- Document segment:
----
Sam Kenney's Experience
Like many American volunteers,
I arrived in Senegal an idealist. I had studied French colonization of West Africa
and had volunteered with immigrant education in my community. I wanted to expand
on this experience, to widen my understanding of the Senegalese society that had
been previously confined to the writings of Senghor and Diouf. I wanted to
practice and improve my French. Above all I hoped to make a positive difference.
I believe I achieved all these goals; I’m proud of the work I did. I’m thankful
for the daily lessons in French and Wolof. I’m incredibly impressed by the staff
at Maison de la Gare, who work tirelessly to improve the lives of the talibé
children. What is harder for me to convey is how, over the course of eleven weeks,
Saint Louis, Senegal, became my home.
My daily routine consisted of waking up, eating a small breakfast with my host
family and walking to work. Now that the summer is at its end, it seems like
every event, routine, and interaction augmented my understanding of Senegal. My
walk to work was no exception. Adults and children ran up to shake the foreigner’s
hand, learn his name, and wave. Soon the whole neighborhood knew my name, and
instead of yelling “Toubab!” (the Wolof word for a white person), they would yell,
“Samba!” with a grin and a thumbs up (one of my greatest joys of the whole summer
was clawing my way to conversational competency in Wolof).
At work I would be greeted by all the staff, who went out of their way to make me
feel welcome. Because the first month of my stay corresponded almost exactly with
Ramadan, I usually stayed the whole day at the center and broke my fast with the
older talibés and staff in the evening. We fed the small talibé children first —
those who would go hungry without the bread — but when it came time for us to eat,
everyone would offer me the best piece and the first cup of ataya (tea). Though I
did my best to be polite and considerate — telling them to eat, that I could wait —
my co-workers were insistent. As one friend explained it to me, “They’re not doing
it (being hospitable) because you’re white, but because you’re a visitor in Senegal,
our home. We want to show you the best of our home.”
During Ramadan and the month after, my day generally started by working in the
office with Noël. We would use an Excel spreadsheet to record the attendance at
the center and, with over 3,000 names in the database, the logistics became fairly
arduous and complex. It was during these mornings that I became accustomed
to the flow of spoken Wolof and learned the essentials for basic conversation.
In the afternoon and evening I would spend time with Abdou, leading group games or
songs for the younger talibés. Nearly all of the games served some sort of purpose. We
sang in Pular, Wolof, French and English about brushing teeth and showering.
Through games like tug of war, the talibés began to understand the value of
rules and organization. It was during the games more than anywhere else that I
could see the effects of street rule on the children. In an effort to see each
talibé as a human being with a unique story, sometimes it was easy to forget that
they grow up without parents or mentors, and that they are uneducated in the most
basic social principles. It saddened me, but it also angered me. It felt like we
were fighting a losing battle, and I felt awkward in the role of a disciplinarian.
One of the hardest parts of my existence in Senegal was that I could never forget
my role as a white person, and sometimes that reality made my job difficult.
----
- Data lines:
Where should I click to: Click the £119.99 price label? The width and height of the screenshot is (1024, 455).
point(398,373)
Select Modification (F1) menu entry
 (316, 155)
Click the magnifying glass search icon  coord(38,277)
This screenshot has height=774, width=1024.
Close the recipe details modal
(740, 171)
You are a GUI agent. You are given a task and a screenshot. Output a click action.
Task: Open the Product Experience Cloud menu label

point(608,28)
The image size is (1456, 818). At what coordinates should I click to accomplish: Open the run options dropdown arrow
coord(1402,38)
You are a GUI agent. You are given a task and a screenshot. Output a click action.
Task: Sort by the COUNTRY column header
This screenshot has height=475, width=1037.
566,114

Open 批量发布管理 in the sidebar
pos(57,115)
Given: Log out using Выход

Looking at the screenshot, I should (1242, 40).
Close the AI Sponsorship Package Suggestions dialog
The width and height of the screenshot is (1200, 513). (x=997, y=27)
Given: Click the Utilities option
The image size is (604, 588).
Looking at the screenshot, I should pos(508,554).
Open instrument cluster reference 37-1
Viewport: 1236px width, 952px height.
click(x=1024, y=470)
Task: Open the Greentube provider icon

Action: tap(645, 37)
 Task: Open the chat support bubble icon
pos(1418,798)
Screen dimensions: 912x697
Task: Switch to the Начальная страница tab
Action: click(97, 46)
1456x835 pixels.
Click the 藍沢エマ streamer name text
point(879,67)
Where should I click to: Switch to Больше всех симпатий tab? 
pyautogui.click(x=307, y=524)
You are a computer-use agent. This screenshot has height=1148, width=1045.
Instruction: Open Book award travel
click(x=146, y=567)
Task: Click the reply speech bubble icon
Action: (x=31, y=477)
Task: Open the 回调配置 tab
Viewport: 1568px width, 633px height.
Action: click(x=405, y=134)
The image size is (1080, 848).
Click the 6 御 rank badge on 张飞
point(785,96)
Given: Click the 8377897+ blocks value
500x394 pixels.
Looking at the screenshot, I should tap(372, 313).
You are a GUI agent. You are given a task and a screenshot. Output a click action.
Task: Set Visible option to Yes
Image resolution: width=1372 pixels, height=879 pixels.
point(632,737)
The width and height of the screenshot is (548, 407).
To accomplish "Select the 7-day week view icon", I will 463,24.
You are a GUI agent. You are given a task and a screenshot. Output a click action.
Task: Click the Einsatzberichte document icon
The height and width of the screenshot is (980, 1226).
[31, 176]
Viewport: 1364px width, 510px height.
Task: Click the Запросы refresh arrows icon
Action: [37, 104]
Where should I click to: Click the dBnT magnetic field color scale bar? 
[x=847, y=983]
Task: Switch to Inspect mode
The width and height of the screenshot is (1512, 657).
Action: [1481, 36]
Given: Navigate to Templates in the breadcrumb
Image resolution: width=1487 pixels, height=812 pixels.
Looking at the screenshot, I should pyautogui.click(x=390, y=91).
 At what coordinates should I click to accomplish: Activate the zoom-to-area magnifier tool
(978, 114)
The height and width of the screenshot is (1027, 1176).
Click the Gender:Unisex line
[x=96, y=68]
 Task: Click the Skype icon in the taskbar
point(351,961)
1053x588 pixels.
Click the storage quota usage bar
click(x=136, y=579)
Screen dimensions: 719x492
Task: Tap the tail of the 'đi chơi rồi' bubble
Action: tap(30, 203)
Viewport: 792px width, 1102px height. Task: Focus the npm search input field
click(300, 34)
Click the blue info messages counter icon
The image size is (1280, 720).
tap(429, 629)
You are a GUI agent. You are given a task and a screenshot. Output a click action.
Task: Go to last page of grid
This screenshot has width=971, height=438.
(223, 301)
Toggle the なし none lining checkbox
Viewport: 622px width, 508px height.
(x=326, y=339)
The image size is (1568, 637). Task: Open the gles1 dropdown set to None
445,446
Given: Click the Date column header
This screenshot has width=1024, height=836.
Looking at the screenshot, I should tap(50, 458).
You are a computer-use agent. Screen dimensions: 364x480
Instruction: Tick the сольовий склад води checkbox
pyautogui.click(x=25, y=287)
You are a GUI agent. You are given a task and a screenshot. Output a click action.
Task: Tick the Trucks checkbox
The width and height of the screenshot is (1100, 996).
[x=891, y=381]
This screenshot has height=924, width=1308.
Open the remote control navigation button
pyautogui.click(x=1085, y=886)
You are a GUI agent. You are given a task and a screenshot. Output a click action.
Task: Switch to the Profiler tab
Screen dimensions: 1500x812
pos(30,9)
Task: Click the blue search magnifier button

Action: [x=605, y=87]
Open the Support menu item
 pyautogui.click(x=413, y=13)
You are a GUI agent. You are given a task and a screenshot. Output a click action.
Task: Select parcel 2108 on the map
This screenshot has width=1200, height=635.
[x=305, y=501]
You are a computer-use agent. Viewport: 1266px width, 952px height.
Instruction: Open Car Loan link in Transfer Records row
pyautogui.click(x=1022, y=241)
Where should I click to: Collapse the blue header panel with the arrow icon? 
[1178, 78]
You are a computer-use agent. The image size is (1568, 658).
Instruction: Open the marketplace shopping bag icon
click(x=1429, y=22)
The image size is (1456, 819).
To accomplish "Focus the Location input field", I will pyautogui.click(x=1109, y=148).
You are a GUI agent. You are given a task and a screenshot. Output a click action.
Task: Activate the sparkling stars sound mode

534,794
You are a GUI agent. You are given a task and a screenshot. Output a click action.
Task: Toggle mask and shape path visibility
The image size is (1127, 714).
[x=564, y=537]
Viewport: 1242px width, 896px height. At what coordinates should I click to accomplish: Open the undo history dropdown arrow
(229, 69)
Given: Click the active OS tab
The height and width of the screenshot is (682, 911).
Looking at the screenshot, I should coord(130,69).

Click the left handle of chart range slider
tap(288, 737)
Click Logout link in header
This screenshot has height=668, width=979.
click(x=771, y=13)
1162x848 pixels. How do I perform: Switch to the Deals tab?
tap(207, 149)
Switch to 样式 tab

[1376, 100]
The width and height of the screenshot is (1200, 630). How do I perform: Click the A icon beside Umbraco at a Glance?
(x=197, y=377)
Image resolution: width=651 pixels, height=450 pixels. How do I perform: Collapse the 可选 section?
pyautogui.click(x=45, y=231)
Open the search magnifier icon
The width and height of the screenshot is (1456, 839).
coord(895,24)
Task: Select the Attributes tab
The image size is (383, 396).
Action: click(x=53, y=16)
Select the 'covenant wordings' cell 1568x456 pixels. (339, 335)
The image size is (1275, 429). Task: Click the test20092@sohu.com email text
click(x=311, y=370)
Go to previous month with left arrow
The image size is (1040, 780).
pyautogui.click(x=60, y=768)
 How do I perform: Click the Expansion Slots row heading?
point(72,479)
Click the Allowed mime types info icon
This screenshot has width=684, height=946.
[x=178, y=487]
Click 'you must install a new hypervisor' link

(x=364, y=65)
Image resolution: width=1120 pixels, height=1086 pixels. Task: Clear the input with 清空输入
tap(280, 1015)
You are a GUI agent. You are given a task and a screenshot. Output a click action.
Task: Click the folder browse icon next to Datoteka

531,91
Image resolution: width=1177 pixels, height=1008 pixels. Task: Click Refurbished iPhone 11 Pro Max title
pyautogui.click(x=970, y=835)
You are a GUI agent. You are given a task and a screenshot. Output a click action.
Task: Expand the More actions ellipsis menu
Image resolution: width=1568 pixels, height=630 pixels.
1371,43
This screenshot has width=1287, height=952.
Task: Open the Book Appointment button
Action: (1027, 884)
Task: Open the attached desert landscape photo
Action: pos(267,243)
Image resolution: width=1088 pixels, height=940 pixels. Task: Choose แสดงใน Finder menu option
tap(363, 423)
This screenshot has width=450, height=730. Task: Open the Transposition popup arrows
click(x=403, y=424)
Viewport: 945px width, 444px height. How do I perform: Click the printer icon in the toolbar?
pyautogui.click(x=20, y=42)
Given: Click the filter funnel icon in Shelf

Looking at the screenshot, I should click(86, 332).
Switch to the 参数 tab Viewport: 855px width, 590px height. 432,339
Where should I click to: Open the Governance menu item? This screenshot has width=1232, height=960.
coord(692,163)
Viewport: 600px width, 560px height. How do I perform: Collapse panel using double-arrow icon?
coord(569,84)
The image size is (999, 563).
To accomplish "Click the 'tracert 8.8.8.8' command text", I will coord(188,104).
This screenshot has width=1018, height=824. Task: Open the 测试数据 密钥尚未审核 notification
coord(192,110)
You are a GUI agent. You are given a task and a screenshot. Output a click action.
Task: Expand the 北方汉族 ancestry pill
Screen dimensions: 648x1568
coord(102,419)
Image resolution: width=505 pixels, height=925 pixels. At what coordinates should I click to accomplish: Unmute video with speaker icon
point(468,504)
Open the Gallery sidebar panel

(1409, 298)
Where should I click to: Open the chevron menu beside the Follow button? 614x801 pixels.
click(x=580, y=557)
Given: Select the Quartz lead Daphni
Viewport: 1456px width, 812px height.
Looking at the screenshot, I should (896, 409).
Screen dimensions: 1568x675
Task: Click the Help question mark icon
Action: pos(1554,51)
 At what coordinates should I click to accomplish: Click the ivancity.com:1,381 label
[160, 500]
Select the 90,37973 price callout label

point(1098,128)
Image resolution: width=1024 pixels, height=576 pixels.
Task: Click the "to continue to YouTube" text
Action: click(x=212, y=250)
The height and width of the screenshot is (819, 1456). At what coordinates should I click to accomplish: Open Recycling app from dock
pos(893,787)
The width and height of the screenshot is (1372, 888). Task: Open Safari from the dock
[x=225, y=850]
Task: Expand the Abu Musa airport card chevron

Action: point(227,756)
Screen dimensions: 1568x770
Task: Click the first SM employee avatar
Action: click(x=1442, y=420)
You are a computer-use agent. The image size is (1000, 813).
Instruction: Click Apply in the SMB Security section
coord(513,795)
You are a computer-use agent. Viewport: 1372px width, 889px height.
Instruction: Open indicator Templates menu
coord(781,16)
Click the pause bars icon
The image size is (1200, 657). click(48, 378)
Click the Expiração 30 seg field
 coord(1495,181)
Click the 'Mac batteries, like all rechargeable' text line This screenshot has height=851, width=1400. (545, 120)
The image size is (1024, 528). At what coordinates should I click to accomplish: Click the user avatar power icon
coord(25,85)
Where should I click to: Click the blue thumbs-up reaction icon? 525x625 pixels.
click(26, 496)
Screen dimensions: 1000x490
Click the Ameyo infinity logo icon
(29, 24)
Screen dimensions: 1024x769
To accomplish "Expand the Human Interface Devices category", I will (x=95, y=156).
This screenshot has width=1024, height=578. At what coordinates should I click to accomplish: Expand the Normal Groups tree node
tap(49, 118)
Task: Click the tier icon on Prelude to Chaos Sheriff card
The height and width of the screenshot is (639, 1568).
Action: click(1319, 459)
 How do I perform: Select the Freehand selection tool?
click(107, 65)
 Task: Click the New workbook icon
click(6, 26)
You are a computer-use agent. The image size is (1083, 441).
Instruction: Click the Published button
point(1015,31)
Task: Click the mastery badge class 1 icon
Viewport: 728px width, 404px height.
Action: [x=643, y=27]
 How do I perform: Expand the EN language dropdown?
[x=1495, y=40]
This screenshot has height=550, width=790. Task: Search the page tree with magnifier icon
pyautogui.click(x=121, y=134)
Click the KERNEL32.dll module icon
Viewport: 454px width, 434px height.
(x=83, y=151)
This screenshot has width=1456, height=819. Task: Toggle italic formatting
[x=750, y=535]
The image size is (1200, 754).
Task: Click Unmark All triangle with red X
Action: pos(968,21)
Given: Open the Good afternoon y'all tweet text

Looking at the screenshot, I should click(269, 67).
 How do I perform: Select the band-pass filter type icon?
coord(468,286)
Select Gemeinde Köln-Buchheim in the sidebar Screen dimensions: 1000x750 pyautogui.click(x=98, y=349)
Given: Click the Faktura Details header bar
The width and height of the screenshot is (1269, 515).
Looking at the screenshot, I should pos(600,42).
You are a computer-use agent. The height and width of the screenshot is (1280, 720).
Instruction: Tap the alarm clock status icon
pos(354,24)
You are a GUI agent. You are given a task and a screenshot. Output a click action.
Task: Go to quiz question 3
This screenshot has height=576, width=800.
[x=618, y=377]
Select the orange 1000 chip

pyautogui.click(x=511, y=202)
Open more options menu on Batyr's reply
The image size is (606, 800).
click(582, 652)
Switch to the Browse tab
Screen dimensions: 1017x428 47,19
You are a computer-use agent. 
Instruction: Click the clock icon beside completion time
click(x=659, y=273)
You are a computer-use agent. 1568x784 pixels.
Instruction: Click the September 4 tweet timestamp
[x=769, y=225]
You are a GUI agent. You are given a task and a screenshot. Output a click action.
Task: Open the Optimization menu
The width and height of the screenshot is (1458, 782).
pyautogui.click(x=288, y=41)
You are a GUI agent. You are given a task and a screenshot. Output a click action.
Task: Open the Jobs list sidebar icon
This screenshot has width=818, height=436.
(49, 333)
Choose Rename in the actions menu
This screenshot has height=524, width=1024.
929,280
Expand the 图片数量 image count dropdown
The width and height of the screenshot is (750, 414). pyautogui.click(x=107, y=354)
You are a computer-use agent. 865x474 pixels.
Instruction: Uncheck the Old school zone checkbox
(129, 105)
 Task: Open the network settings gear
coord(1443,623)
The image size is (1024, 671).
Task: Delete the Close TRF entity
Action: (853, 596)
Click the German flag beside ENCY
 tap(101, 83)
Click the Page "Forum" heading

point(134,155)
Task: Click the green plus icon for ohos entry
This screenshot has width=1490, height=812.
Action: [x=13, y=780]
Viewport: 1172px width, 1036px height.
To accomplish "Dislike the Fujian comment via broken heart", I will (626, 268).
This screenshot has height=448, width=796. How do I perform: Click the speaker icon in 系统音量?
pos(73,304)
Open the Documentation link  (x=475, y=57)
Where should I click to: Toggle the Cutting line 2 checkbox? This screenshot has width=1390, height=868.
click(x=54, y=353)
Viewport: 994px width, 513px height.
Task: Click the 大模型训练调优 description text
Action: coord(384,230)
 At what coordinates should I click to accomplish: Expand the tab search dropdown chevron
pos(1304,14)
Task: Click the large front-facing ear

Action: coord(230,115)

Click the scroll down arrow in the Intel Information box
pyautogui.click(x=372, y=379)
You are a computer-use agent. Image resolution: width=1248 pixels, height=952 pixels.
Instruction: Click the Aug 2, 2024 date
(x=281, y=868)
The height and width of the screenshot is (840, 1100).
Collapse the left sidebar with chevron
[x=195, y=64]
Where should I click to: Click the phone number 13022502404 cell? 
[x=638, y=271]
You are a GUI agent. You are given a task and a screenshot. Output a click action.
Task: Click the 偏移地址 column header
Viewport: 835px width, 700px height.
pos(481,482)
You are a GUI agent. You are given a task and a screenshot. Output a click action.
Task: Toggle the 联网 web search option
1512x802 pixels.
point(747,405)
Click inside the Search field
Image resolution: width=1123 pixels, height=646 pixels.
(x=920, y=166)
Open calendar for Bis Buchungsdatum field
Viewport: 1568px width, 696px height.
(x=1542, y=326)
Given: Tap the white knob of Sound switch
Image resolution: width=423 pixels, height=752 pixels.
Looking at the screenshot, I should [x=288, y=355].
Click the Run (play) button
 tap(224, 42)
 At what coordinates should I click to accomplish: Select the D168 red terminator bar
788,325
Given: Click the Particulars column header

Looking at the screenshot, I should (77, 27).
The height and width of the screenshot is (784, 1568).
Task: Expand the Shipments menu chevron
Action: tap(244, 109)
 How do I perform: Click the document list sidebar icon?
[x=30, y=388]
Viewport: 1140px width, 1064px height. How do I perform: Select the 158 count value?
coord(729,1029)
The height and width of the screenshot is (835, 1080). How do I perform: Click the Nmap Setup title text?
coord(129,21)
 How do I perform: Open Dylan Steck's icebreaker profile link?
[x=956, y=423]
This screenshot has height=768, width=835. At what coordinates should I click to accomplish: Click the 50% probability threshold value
----
- Work to complete:
1) Repeat the Senegal volunteer account word for word from "Through games like" to "my job difficult.".
2) Write the next part of the Senegal volunteer account, picking up right after its final sentence.

- Answers in order:
1)
Through games like tug of war, the talibés began to understand the value of
rules and organization. It was during the games more than anywhere else that I
could see the effects of street rule on the children. In an effort to see each
talibé as a human being with a unique story, sometimes it was easy to forget that
they grow up without parents or mentors, and that they are uneducated in the most
basic social principles. It saddened me, but it also angered me. It felt like we
were fighting a losing battle, and I felt awkward in the role of a disciplinarian.
One of the hardest parts of my existence in Senegal was that I could never forget
my role as a white person, and sometimes that reality made my job difficult.

2)
Because I could never step out of my skin, I made myself be careful around the
kids. I wanted them to see me as a Senegalese adult, parent or big brother and
never a colonist.
Most evenings, I would teach a language course in English for some of the older
(15 to 22-year-old) talibé students. Though I had experience tutoring, I had
never taught English as a foreign language before, much less held the attention
of an entire class. It was challenging, and I know I made many mistakes. On
several occasions, I tried to push my students, only to find out that they retained
none of the lesson. Other times we made moderate progress with grammar, writing
and critical reading. By the end of the summer, my students became some of my
best friends. I reveled in each small success—a well pronounced word or correct
sentence—and sympathized with any blunder. I made many mistakes, to be sure,
but I also gained a huge amount of hands-on experience. And all in all, I
learned so much.
Some of the coolest experiences in Senegal happened away from the center.
From attending weddings to wandering the vacant, moonlit streets of Saint
Louis, I was lucky to see Senegal from a hundred different perspectives, and to
speak with a variety of people about their country, their society. Even after
two months, I feel like I only got a fleeting glance at the culture. I saw
enough of Senegal, however, to realize how rich and complex it truly is.
When asked about my summer in Senegal by friends and family, I always start
with the challenges. I like to build my story as it happened, to describe
my experience without a sugarcoating. I hesitate to start with challenges,
however, because, over these past two and a half months, I’ve realized the
beauty and incalculable value of Senegalese culture to the world.
When I arrived in Senegal, I was overwhelmed. A part of me wants to forget
my initial fears and inadequacies. I want to remember Senegal as the home
it became, not the stress of being alone in a foreign land. Those moments
are perhaps the most significant, however. They throw into sharp relief the
amazing stories, the small day-to-day triumphs and the friendships which have
come to define my summer. When faced with the choice between romanticizing
my experience and recounting my fears, I won’t lie: it was hard.
And if I had the choice to do the whole experience over again I would do
it…in a heartbeat.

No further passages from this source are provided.